**Exercise brief:**
Read through the listing, and wherever a line holds the word "item", return it.
[Start of Attachment]
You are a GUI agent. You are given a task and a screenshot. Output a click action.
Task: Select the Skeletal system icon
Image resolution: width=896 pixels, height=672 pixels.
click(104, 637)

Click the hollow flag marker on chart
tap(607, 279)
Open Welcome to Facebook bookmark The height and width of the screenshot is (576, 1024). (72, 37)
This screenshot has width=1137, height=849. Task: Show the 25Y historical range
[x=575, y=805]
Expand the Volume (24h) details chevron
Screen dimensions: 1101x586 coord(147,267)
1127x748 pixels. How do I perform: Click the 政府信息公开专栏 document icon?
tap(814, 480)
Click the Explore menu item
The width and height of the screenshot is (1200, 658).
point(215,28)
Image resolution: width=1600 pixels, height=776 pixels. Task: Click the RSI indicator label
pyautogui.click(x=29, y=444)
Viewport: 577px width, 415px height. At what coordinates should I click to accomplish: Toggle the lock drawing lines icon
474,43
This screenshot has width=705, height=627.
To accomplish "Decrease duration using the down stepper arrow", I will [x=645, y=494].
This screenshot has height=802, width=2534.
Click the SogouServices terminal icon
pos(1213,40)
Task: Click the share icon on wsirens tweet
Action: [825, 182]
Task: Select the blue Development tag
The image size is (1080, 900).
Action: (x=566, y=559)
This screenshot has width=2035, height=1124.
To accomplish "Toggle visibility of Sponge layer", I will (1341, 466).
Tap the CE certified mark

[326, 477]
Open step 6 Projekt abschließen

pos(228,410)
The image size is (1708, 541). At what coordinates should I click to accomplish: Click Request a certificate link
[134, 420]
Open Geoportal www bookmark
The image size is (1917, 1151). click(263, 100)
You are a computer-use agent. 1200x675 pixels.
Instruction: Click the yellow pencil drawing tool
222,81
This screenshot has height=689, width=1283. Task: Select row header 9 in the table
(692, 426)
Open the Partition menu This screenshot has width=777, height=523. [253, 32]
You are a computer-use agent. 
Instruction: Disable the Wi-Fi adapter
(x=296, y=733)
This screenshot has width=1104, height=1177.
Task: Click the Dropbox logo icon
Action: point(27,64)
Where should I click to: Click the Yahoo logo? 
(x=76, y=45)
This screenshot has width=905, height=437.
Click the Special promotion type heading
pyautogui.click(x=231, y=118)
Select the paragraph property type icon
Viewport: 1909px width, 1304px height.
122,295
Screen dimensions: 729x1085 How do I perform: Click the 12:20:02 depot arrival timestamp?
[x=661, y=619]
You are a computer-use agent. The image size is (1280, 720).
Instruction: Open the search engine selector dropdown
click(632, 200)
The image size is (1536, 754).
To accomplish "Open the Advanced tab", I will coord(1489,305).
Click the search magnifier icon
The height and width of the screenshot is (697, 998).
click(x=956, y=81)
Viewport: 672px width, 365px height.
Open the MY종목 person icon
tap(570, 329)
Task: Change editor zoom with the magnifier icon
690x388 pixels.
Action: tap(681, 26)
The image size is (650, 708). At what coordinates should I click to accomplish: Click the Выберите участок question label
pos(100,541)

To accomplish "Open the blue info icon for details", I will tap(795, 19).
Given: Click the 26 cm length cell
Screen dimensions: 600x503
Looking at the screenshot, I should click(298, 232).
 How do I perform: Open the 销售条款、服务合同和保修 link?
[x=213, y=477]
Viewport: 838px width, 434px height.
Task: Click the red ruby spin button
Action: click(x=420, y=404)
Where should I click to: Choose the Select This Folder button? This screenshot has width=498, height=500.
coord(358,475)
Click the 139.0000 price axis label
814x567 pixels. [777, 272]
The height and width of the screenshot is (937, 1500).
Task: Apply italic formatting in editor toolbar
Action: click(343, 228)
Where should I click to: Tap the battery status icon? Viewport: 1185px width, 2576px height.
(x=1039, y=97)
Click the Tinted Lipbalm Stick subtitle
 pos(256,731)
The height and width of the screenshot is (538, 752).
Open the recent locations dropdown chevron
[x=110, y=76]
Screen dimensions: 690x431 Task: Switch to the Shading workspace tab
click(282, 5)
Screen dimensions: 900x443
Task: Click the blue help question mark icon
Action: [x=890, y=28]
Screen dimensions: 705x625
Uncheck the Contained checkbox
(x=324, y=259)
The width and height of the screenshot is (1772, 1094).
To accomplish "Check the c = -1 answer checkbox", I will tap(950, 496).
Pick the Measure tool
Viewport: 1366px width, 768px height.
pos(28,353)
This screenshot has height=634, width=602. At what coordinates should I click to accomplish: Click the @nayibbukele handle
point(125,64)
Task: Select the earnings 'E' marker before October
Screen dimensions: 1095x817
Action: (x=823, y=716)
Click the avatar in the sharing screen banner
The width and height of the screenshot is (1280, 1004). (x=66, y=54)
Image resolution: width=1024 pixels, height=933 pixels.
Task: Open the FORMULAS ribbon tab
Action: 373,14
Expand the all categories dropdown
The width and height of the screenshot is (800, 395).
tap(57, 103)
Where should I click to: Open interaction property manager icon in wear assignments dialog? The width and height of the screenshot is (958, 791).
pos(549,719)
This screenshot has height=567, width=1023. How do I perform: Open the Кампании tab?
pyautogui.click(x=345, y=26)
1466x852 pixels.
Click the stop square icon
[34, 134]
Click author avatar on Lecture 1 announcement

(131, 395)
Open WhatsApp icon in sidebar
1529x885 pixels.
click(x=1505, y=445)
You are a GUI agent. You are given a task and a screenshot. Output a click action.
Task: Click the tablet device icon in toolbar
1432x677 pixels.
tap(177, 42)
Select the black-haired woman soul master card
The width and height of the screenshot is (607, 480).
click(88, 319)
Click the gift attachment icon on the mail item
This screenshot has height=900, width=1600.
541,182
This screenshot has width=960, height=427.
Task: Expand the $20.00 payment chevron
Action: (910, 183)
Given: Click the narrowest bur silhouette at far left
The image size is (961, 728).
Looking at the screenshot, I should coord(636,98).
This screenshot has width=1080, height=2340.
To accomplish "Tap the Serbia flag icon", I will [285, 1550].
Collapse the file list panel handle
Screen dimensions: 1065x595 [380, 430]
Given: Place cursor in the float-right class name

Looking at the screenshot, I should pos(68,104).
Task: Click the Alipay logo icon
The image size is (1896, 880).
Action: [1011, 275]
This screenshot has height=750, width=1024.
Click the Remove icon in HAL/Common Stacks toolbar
[End of Attachment]
**Written reply:**
Click the Explore menu item
Click the gift attachment icon on the mail item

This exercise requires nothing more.